What I didn’t know until an IRB briefing earlier today, is that the advent of independent medics will do nothing to improve the situation. And that is plainly ridiculous.
Having an independent doc on hand is not revolutionary in rugby, and at most Test matches now you’ll have dental, orthopaedic and maxillofacial surgeons on the premises to help with anything that arises in any of those areas. They are there to be consulted, not to stick their oar in.
But there is an idea out there that having ‘independent medics’ on hand at this World Cup will add to the security of players suffering from concussion. In other words that a medic with no attachment to either team can intervene when he sees someone staggering around like Bambi on ice and declare him unfit to continue. Not so.
The fact that this World Cup will have independent medics on hand was introduced by the IRB at the briefing as if it were a comfort blanket. Rather, it emerged after an uncomfortbale few minutes, that it’s a bit of bed linen that will stay in the closet. At least as far as concussion is concerned. So team doctors will still make the call on whether or not a player who has had his bell rung is fit to continue.
The last person who will tell the truth in this instance is the player, for he deals only in the here and now, and wants to get on with the business of winning. And in the heat of battle, with the player wanting to continue, and the coach evidently happy for him to do so, how many team docs are going to overrule both and haul the player off?
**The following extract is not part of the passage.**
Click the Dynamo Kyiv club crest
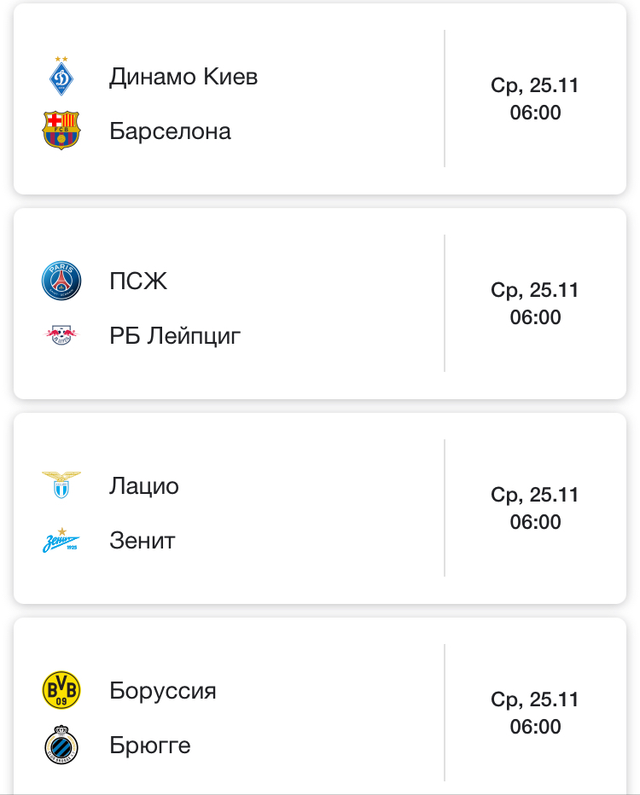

There is an IRB medical conference scheduled for November at which concussion will be on the agenda. You’d imagine that whatever happens at the World Cup will further inform that conference. We are about to witness the most advanced tournament yet, light years ahead of the 1987 gig in terms of the speed of the game, the size and the power of the people who play it, and length of time the ball is in play. All of those factors increase the potential for being concussed. The fact that there will be independent medics there, who will see people playing on when they should be taken off, and can do nothing about it, is perhaps the most worrying example of how the game is getting beyond those who control it.